Closed j1010001 closed 3 weeks ago
We captured some data from the most recent hang. Besides the halt in indexing, the key indicator there is an issue is that goroutines start to climb:
The goroutines profile shows they are waiting to get a lock creating new subscriptions on the blocks provider
This lock is also held when notifying subscriptions about published messages: https://github.com/onflow/flow-evm-gateway/blob/44112e1b0d448c6200763238d7b67a837f361865/models/stream.go#L20-L27
The subscription Notify
method previously had a blocking write of the error to the error channel
https://github.com/onflow/flow-evm-gateway/blob/0fde502e9174e4b0166b60707b0573f949e0a57c/models/stream.go#L58-L63
That has since been fixed (PR) https://github.com/onflow/flow-evm-gateway/blob/44112e1b0d448c6200763238d7b67a837f361865/models/stream.go#L60-L70
Here is the code that deadlocks: https://github.com/onflow/flow-evm-gateway/blob/47ecbea56a0f2ea223d38b5af372099fd20feabd/api/stream.go#L148-L170
The deadlock can happen if the client disconnects, and before Unsubscribe()
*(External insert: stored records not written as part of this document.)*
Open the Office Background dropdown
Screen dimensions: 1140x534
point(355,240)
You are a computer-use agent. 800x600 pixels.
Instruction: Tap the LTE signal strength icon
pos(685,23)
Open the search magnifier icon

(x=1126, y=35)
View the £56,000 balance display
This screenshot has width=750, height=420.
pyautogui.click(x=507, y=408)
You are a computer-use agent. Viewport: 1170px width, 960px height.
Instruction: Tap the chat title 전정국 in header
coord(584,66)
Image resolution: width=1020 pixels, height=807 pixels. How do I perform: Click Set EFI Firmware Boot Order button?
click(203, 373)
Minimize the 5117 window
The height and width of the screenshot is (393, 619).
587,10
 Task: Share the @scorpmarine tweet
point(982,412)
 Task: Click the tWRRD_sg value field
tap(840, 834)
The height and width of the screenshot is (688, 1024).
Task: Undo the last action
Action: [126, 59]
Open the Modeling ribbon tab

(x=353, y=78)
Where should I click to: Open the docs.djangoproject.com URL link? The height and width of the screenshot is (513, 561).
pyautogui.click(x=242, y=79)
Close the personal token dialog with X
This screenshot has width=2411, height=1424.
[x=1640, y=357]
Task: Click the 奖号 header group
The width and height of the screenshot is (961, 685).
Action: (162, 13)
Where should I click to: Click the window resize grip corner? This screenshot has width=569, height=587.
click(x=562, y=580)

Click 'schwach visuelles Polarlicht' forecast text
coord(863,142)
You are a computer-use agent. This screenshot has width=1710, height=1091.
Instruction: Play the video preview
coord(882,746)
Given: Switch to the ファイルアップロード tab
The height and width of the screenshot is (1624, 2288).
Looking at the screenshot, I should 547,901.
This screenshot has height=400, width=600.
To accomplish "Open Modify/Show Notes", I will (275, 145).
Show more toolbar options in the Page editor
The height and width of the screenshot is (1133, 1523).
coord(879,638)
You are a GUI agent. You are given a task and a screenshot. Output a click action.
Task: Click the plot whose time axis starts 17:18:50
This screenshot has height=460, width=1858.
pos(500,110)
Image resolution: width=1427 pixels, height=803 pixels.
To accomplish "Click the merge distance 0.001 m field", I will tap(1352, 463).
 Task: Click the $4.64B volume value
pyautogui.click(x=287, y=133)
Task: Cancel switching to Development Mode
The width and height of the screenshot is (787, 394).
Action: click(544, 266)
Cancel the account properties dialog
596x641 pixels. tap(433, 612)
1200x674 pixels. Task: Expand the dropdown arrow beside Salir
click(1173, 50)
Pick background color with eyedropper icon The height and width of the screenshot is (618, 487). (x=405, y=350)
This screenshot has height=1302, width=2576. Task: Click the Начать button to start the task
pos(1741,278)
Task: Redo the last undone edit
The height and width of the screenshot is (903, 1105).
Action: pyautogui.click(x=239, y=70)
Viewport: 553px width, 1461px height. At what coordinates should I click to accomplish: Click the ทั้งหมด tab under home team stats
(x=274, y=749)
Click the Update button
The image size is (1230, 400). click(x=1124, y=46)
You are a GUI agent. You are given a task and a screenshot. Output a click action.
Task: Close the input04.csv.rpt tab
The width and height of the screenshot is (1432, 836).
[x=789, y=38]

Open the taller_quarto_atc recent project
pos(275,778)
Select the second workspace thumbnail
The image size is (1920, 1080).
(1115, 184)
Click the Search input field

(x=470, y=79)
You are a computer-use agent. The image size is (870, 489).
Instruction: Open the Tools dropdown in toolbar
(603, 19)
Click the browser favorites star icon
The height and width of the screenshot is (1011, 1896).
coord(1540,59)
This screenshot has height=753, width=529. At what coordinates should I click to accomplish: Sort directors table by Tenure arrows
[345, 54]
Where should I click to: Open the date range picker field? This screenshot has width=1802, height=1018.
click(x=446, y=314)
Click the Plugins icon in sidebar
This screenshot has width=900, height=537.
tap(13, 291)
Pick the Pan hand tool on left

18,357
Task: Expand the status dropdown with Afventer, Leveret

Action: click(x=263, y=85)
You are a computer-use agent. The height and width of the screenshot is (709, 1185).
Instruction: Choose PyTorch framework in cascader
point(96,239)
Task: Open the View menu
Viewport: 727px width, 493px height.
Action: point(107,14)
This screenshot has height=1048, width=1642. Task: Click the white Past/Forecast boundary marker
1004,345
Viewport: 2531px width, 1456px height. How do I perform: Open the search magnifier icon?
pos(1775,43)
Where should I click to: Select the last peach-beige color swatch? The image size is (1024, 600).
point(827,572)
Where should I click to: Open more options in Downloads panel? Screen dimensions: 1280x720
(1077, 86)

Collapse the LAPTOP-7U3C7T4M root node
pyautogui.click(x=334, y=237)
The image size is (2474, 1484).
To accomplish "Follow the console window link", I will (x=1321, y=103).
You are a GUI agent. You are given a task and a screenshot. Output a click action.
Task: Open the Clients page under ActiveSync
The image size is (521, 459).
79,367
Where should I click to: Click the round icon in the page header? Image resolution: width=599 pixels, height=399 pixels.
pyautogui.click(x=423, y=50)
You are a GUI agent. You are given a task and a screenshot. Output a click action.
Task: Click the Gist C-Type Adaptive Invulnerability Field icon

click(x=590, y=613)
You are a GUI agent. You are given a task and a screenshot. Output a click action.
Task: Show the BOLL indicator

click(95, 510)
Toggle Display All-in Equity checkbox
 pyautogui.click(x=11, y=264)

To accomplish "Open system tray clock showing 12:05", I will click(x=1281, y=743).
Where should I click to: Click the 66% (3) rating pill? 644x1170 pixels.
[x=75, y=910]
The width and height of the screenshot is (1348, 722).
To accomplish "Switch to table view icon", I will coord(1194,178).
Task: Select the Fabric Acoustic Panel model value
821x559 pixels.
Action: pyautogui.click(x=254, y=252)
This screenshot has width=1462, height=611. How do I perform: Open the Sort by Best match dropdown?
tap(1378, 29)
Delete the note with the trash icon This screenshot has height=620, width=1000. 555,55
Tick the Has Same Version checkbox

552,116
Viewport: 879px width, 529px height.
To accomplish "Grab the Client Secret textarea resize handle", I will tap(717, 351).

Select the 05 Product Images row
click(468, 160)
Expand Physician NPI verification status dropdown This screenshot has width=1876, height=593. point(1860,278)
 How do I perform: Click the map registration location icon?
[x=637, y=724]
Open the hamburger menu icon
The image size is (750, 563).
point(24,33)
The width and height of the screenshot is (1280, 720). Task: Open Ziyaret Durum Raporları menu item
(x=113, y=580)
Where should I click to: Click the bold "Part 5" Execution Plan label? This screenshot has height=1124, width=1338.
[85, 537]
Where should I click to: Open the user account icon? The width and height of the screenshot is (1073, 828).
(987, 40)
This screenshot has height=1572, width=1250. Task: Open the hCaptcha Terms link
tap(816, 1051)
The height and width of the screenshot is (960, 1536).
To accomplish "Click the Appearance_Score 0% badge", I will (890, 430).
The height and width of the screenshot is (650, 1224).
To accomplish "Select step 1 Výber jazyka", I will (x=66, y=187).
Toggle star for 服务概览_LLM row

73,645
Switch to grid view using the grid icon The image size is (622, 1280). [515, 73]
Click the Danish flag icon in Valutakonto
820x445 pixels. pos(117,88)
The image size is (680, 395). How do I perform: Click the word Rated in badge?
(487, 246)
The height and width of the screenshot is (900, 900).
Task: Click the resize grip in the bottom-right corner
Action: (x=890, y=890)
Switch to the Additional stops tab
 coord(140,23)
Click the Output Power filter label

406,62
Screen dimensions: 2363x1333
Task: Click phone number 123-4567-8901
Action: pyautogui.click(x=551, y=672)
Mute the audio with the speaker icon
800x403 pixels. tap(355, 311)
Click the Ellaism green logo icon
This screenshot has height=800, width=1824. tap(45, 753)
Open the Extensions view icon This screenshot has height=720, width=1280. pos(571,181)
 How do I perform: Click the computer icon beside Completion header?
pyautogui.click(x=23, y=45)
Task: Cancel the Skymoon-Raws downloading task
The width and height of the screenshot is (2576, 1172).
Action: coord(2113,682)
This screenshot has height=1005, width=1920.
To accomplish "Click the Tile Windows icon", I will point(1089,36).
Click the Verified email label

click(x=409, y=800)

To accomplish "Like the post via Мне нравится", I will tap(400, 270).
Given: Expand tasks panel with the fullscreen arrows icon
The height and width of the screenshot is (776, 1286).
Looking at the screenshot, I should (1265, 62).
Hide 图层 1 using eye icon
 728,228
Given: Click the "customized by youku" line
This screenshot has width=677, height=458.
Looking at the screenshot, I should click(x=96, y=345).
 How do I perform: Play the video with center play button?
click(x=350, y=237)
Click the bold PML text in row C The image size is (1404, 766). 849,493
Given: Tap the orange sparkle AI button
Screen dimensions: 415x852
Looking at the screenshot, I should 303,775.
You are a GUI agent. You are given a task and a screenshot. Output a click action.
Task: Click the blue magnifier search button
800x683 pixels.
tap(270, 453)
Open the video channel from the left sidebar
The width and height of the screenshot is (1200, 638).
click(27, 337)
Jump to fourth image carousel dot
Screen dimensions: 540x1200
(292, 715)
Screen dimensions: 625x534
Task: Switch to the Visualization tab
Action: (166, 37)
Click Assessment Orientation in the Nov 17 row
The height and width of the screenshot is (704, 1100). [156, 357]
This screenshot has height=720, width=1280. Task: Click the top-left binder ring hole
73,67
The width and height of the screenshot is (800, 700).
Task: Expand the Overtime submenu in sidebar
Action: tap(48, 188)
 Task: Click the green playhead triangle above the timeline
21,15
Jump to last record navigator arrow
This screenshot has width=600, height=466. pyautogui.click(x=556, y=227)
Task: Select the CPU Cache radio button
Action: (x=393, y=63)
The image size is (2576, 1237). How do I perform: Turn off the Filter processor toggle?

is called, the same subscription encounters an error. At that point, there is no listener so the open call to Notify()
blocks, which also blocks Unsubscribe()
, preventing either goroutine from exiting. New subscriptions then block calling Subscribe()
, which is the source of the goroutine leak. Finally, the block indexer also uses this same publisher, so calls to Publish()
within the block ingestion logic also blocks.
Problem
Over the last few days we had multiple occurences of EVM GW stopping block indexing. examples: 1) https://flow-foundation.slack.com/archives/C014WBGR1J9/p1727268188292399 2) https://flow-foundation.slack.com/archives/C014WBGR1J9/p1727227388238869
The Flow process is still running, restarting the flow process on the Gateway temporarily resolves the problem.